Greenland is losing ice seven times faster than in the 1990s and is tracking the Intergovernmental Panel on Climate Change’s high-end climate warming scenario, which would see 40 million more people exposed to coastal flooding by 2100.
A team of 96 polar scientists from 50 international organisations, among which three TU delft researchers (Wouter van der Wal, Bert Wouters and Ernst Schrama) have produced the most complete picture of Greenland ice loss to date.
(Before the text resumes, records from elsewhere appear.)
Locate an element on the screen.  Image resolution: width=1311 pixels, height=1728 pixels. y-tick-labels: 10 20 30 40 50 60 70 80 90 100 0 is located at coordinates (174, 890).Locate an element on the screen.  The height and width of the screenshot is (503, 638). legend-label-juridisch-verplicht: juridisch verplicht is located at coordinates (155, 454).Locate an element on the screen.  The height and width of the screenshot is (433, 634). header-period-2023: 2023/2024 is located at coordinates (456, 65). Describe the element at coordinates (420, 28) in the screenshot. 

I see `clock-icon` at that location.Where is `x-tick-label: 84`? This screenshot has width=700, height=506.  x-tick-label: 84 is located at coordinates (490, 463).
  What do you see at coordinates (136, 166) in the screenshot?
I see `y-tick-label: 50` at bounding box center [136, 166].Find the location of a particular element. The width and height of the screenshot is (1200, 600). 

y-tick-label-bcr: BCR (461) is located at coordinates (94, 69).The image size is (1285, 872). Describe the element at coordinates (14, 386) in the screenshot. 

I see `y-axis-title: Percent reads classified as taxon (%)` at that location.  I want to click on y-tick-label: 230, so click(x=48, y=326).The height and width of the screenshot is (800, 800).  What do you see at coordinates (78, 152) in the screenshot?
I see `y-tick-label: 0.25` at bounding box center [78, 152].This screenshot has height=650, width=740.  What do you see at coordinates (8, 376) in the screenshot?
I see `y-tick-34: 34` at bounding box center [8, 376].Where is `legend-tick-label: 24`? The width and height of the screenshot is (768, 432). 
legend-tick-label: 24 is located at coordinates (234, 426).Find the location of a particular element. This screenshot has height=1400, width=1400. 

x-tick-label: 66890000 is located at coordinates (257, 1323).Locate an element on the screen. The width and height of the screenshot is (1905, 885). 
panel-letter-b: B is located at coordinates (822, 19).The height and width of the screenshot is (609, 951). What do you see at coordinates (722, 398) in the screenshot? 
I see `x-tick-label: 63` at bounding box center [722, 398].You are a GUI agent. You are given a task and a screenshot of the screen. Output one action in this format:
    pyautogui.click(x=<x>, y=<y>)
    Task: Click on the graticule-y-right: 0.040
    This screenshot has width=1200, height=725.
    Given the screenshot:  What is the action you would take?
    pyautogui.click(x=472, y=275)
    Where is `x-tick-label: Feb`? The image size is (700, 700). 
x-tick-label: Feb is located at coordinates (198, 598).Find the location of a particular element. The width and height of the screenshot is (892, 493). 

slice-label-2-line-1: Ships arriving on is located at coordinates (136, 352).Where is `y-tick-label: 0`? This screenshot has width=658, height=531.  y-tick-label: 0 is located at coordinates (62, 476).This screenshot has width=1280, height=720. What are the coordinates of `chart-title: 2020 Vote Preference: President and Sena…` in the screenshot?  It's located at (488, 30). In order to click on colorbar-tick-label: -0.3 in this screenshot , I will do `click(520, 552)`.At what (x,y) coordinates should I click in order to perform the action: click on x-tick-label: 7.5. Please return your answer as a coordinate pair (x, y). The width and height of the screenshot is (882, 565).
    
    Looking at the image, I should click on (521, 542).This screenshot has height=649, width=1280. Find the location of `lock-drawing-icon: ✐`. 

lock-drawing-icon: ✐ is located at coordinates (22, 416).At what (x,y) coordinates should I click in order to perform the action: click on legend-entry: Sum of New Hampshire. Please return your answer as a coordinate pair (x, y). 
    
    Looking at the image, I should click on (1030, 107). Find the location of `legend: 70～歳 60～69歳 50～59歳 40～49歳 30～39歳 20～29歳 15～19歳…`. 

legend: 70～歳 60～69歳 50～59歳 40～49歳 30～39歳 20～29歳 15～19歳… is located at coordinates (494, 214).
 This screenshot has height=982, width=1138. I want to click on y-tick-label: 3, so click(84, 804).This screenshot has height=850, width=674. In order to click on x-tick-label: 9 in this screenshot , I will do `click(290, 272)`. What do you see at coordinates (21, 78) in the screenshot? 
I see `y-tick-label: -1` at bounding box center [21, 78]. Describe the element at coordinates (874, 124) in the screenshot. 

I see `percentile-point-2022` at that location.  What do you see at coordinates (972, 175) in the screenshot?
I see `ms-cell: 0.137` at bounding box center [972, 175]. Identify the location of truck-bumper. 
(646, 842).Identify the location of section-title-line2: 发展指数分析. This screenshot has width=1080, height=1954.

The Ice Sheet Mass Balance Inter-comparison Exercise (IMBIE) Team combined 26 separate surveys to compute changes in the mass of Greenland’s ice sheet between 1992 and 2018. Altogether, data from 11 different satellite missions were used, including measurements of the ice sheet’s changing volume, flow and gravity.
Rising rate of ice loss
The findings, published today in Nature today, show that Greenland has lost 3.8 trillion tonnes of ice since 1992 – enough to push global sea levels up by 10.6 millimetres. The rate of ice loss has risen from 33 billion tonnes per year in the 1990’s to 254 billion tonnes per year in the last decade – a seven-fold increase within three decades.
Bert Wouters and Ernst Schrama focussed on improving the mass balances of the ice systems which were determined by the GRACE (Gravity Recovery and Climate Experiment) measurements. Wouter van der Wal provided a computation of land movement under the ice, which is subtracted from the gravity measurements to reveal the thinning of the ice sheet more accurately.